Pendidikan awal Djohan Effendi di Sekolah Rendah Islam Petang atau Sekolah Arab telah memulai ketertarikannya pada buku-buku agama. Namun, perjalanan intelektualnya benar-benar berkembang ketika dia melanjutkan studinya di Pendidikan Agama Islam Pertama (PGAP). Di sini, ia belajar tentang politik dari seorang guru bahasa Arab yang juga seorang aktivis, Muzakkir, yang kemudian menjadi tokoh aksi demonstrasi besar di IAIN Jakarta pada tahun 1963.

Selama masa pendidikannya di PGAP, Djohan mulai membaca buku-buku agama yang lebih mendalam dan bergabung dalam diskusi aliran Ahmadiyah. Meskipun dia memiliki pertentangan pemikiran dengan aliran ini, bacaan-bacaan Ahmadiyah memberinya wawasan yang kaya tentang Islam dan membantu merentangkan pemikiran agamanya.
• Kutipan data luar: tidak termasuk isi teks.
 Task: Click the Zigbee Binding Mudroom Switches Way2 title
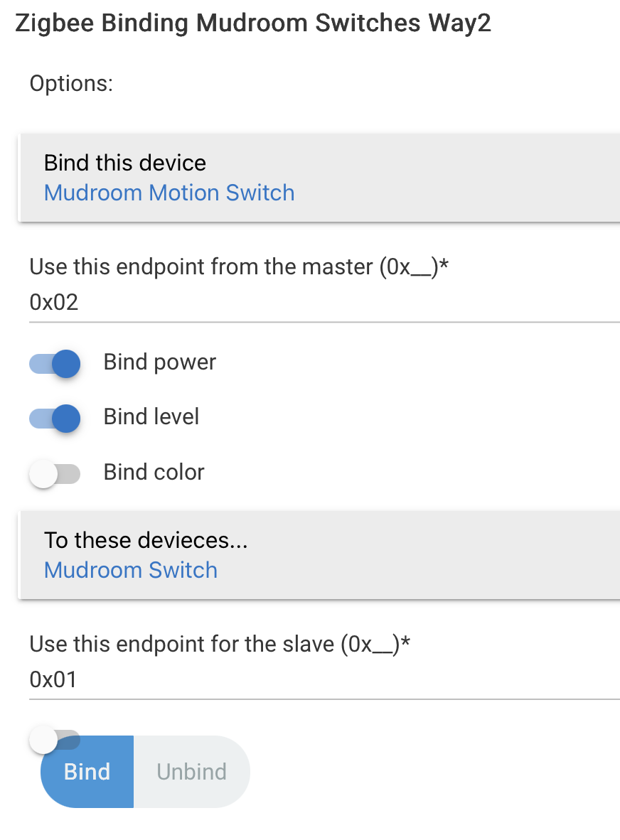click(253, 23)
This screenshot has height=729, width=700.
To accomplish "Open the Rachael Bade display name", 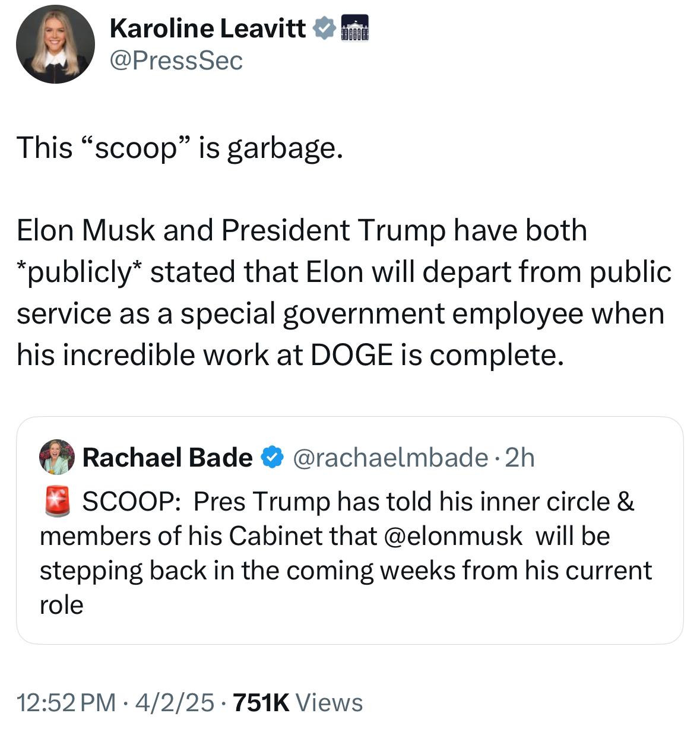I will 167,458.
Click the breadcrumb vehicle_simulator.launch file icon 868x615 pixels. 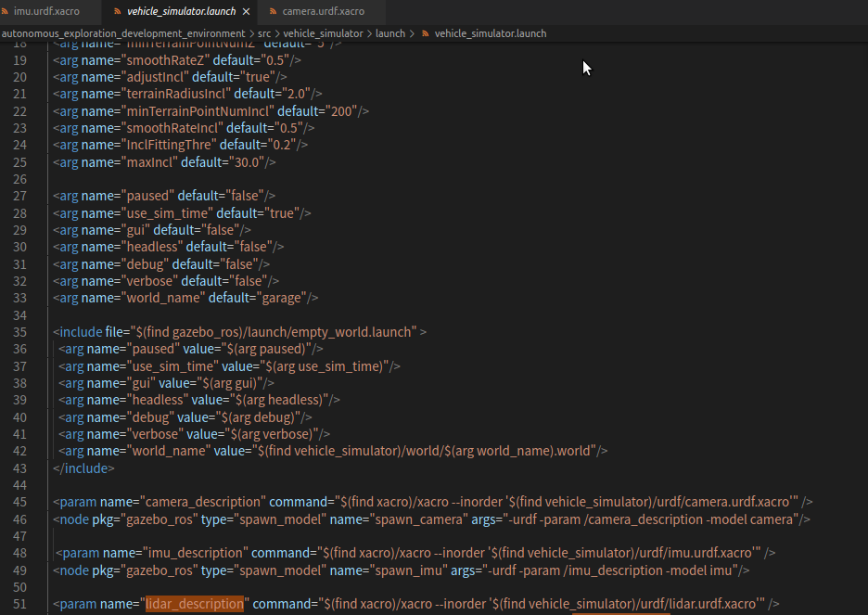point(425,33)
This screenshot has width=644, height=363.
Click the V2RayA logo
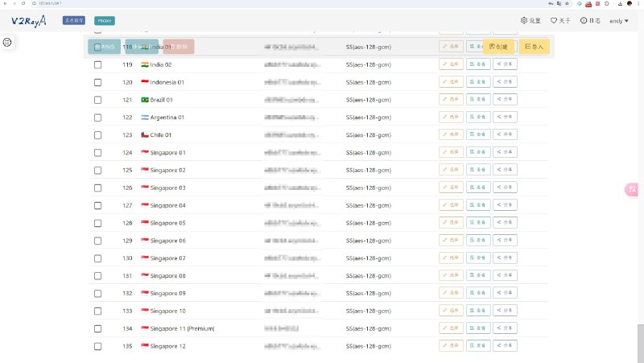point(29,20)
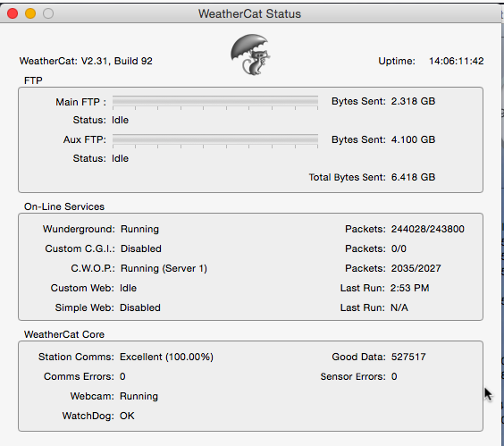Click the Main FTP progress bar

[215, 101]
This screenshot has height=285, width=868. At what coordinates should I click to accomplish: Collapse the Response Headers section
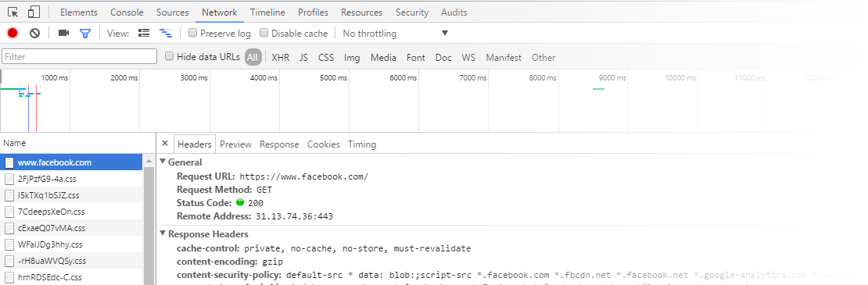tap(163, 233)
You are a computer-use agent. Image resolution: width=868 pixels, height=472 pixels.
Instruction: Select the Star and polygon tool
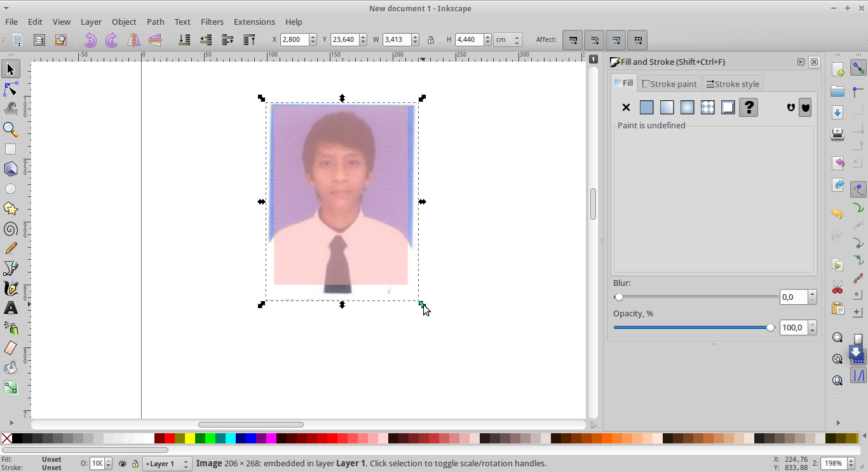(10, 208)
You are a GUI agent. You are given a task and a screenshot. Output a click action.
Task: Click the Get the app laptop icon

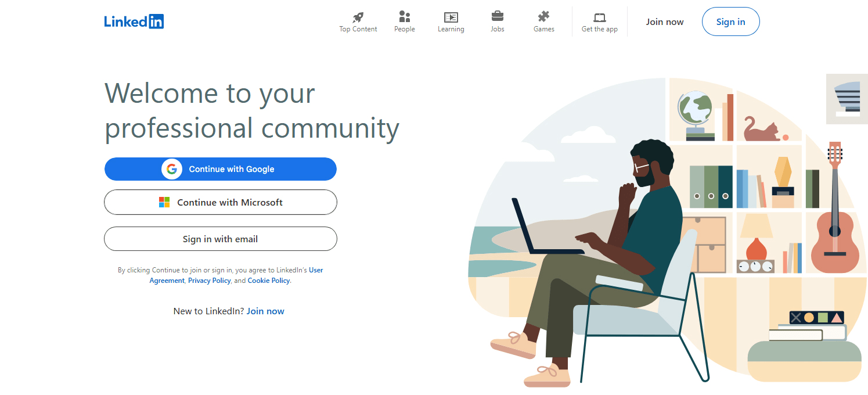click(x=600, y=17)
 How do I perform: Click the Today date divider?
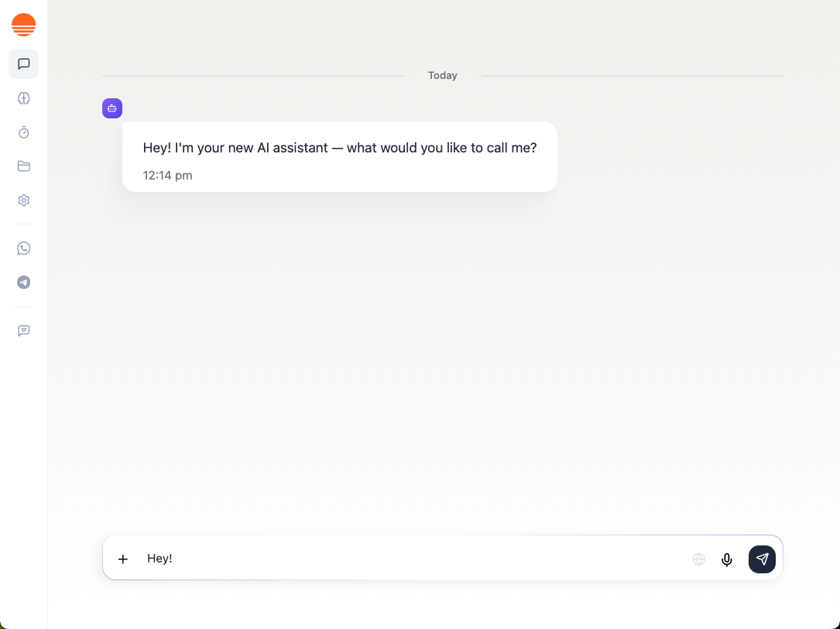click(442, 75)
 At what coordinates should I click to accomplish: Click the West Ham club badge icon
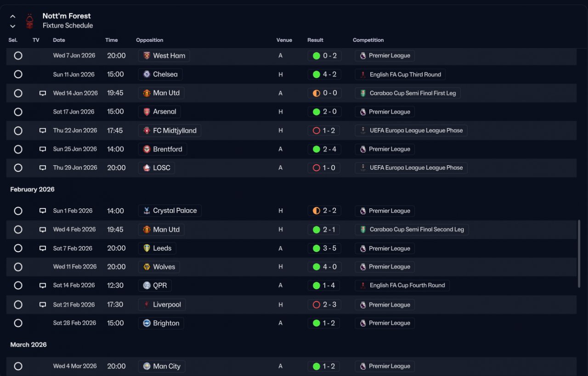coord(147,56)
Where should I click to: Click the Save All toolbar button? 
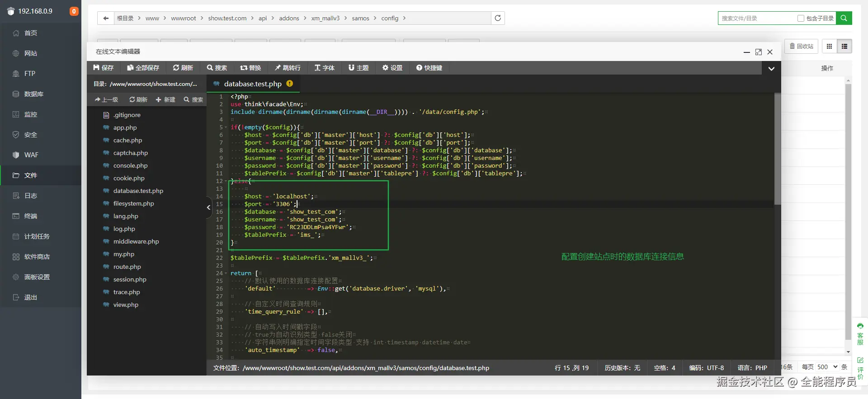[x=143, y=68]
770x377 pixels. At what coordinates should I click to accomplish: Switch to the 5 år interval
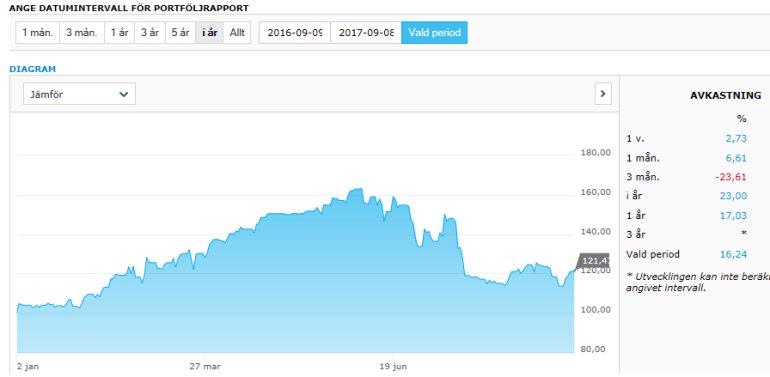pos(180,33)
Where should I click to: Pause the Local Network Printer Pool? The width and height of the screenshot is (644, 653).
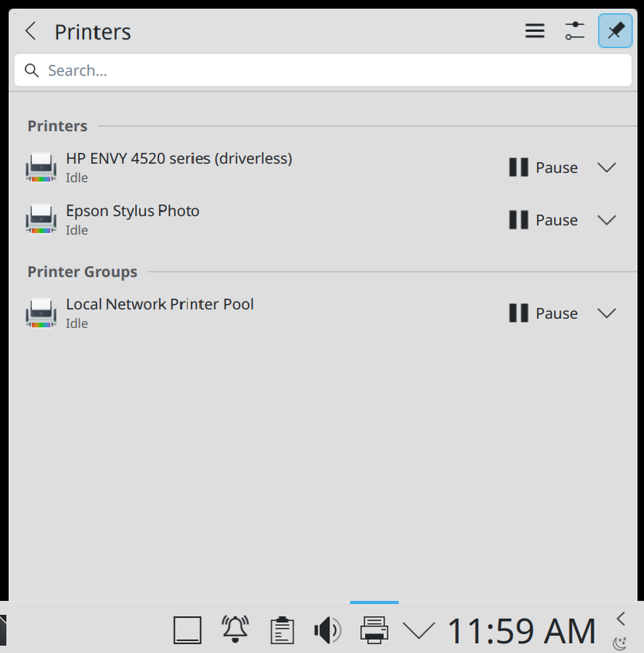click(x=543, y=313)
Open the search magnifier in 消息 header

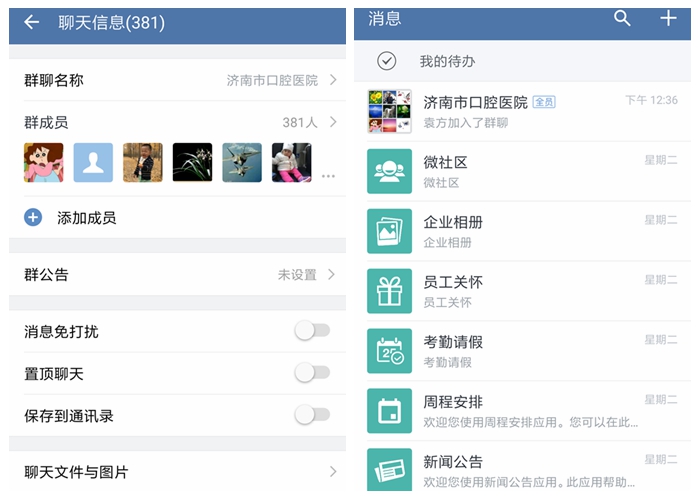pyautogui.click(x=622, y=18)
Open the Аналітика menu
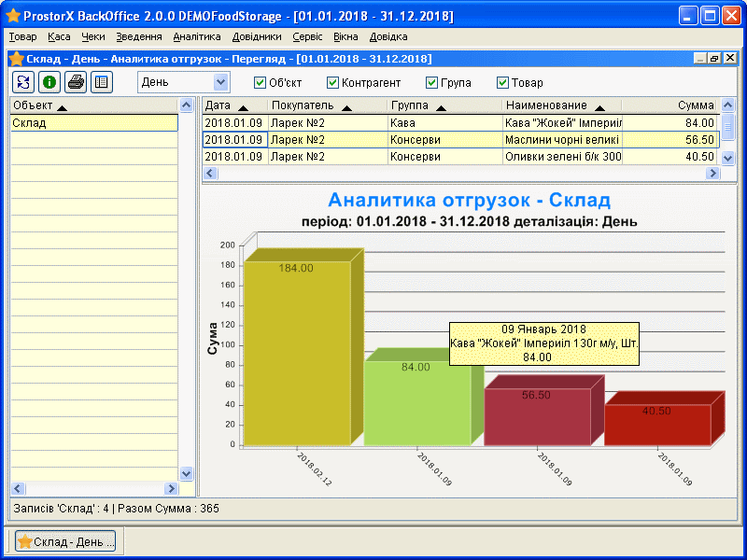 tap(197, 36)
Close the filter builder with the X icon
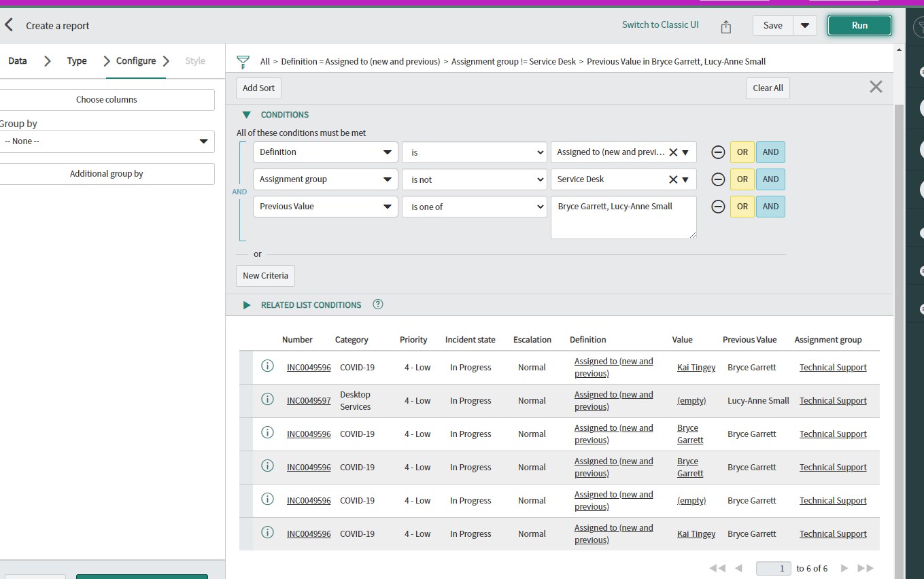 pos(876,87)
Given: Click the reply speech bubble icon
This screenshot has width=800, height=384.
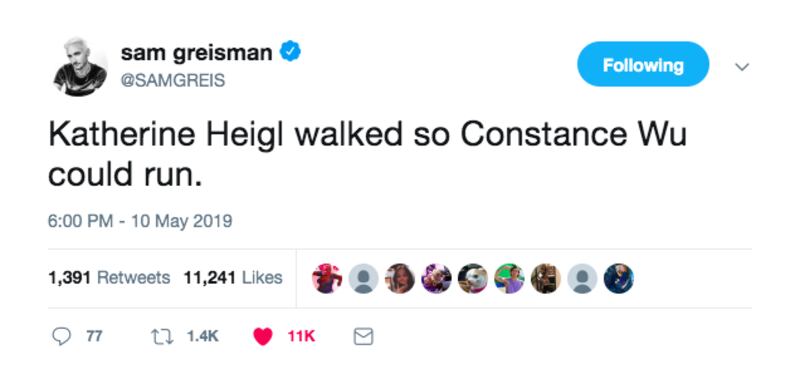Looking at the screenshot, I should (62, 337).
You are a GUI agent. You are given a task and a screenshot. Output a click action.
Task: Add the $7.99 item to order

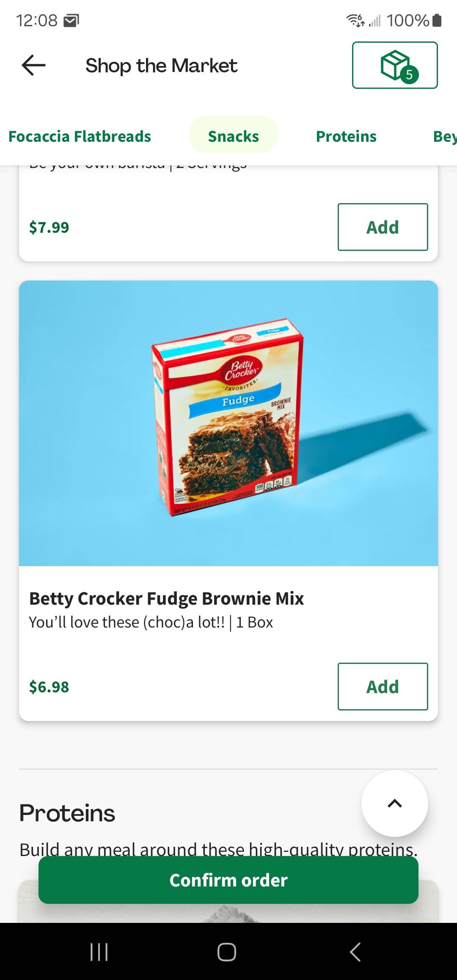(383, 227)

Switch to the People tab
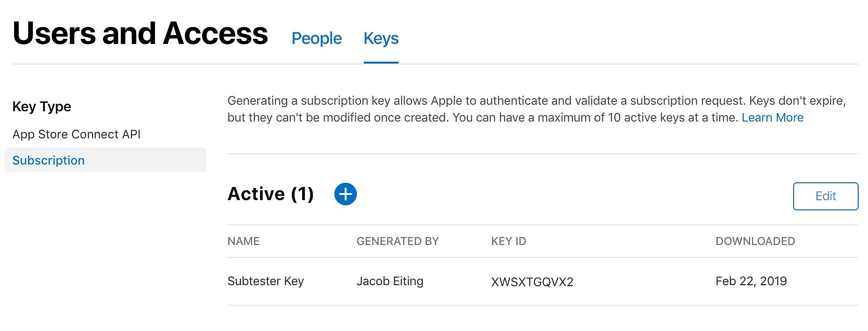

Setelah menyelesaikan studi di PGAP, Djohan melanjutkan ke Yogyakarta untuk belajar di Pendidikan Hakim Islam Negeri. Di sini, dia menjadi bagian dari Himpunan Mahasiswa Islam (HMI) dan aktif dalam mengembangkan wacana pemikiran yang luas. Namun, perbedaan pendekatan pemikiran antara Djohan dan HMI akhirnya membuatnya keluar dari organisasi ini pada tahun 1969.

Bersama dengan teman-temannya, seperti Ahmad Wahib dan Dawam, Djohan Effendi membentuk kelompok diskusi bernama "Limited Group." Inilah tempat di mana pemikiran mereka yang inovatif dan kontroversial bisa tumbuh tanpa pembatasan. Mereka membawa diskusi pemikiran yang melampaui batasan-batasan yang ada di HMI dan menggagas gagasan-gagasan seperti sekularisasi, modernisasi, dan westernisasi.

Kesimpulan

Djohan Effendi adalah seorang cendekiawan dan aktivis dengan pengalaman hidup yang luar biasa. Latar belakang keluarga dan pendidikan awalnya membentuk karakter dan pemikirannya yang kuat. Karier politiknya yang beragam dan peran aktifnya dalam berbagai organisasi mencerminkan komitmen pada nilai-nilai agama dan perjuangan intelektual. Melalui pengaruh lingkungan keluarga, pendidikan, dan lingkungan sekolah dan organisasi, Djohan Effendi telah menjadi figur penting dalam sejarah pemikiran dan aktivisme di Indonesia.